Signing for Rough Trade was amazing, as well as a real relief after all those years of slumming it with our intricate little melodies and beautiful words. We’d come back with an attitude and anger, as if on the rebound after the years during which people hadn’t wanted us: a very genuine sense of frustration followed, suddenly, by that incredible connection, and we weren’t going to let it pass. Thanks to Rough Trade, Peter and I moved east to Bethnal Green, to the next Albion Rooms, and it was domestic bliss after a fashion. We shared a business bank account and the flat, a beautiful place that had one big room upstairs and one tiny little cupboard. Nevertheless, it was spacious and bright, and the main room – Peter’s room – housed the most amazing brass bed. I know that because I saw it every time I went through it to get to my bedroom (the cupboard). All I ever wanted in that flat was a proper door to my room. Peter’s room was always filled with noise: records or guitars or repeats of Steptoe and Son and Rising Damp on TV. We had a modest fridge, which never housed anything other than booze and £50 notes. We’d never handled large amounts of £50 notes before so we luxuriated in them, ironing them and placing them in the fridge. It was very cinematic opening up a fridge and seeing all that money in neat, colourful piles. It sounds vulgar in hindsight, but it was actually quite innocent. When the Dollar Man, our dealer, came around we’d pluck a couple of fifties out of the fridge, press them on our faces for that cooling sensation and hand them over. We liked him: he had a gold tooth and wore shades, just like you’d want a drug dealer to. It was while we were in Bethnal Green that I came home one day and saw our record contract sitting on the table. And I thought that Peter must have been getting nostalgic, revelling in the moment when we got picked up, looking at the paperwork that sealed our deal, and thinking how far we’d come. And then I saw my chequebook, open, with a cheque missing; and next to that a piece of paper with lots of different versions of my signature directly lifted off the contract. Peter hadn’t even tried to hide the fact that he’d forged my signature; I quite admired him for that. I admired his spirit.

∗ ∗ ∗

Even when Peter wasn’t forging my signature, I’m about as adept with money as the World Bank – by which I mean not at all. I started off being frugal and I’ve always been a hard worker. I went out to work as soon as I was allowed, and had a whole range of awful, dangerous or soul-destroying jobs, factory jobs cleaning sump oil, or tossing salad in a huge warehouse under barbaric lights. Nevertheless, they got me out of the house, and they were happy hours. It was great to be alone and isolated even in the company of others and the idea of actually being paid opened up a new world for me. Earning your first wage is an amazing feeling, even if I wasn’t great at the jobs I unearthed.

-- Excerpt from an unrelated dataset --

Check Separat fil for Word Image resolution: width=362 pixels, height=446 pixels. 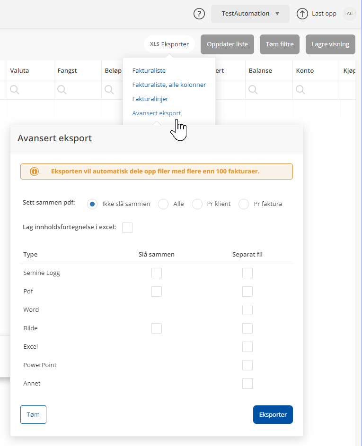(x=247, y=310)

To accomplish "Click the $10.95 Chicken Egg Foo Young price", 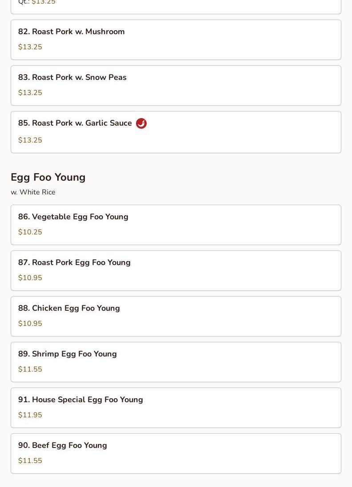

There were rumours in that salad-packing factory that there were black widow spiders in the crates, and part of our job was to pick fat moths out from between the green salad leaves, put them in a polythene bag provided expressly for that purpose and not give them a second thought as they expired. Someone found half a frog once, and they had to stop the whole load, shut everything down, and there was another enduring rumour that a frozen body had once fallen out of one of the crates of imported leaves. Some poor bugger had been trying to get into the country illegally and had chosen the wrong method of entry. I imagined him shattering on impact with the floor, like someone caught in liquid nitrogen in a movie, shattering into a thousand pieces, shining limbs skittering away across the factory. The reality, if it had ever happened, had probably been an urgent call to HR and a screaming workmate being led quietly out of the door.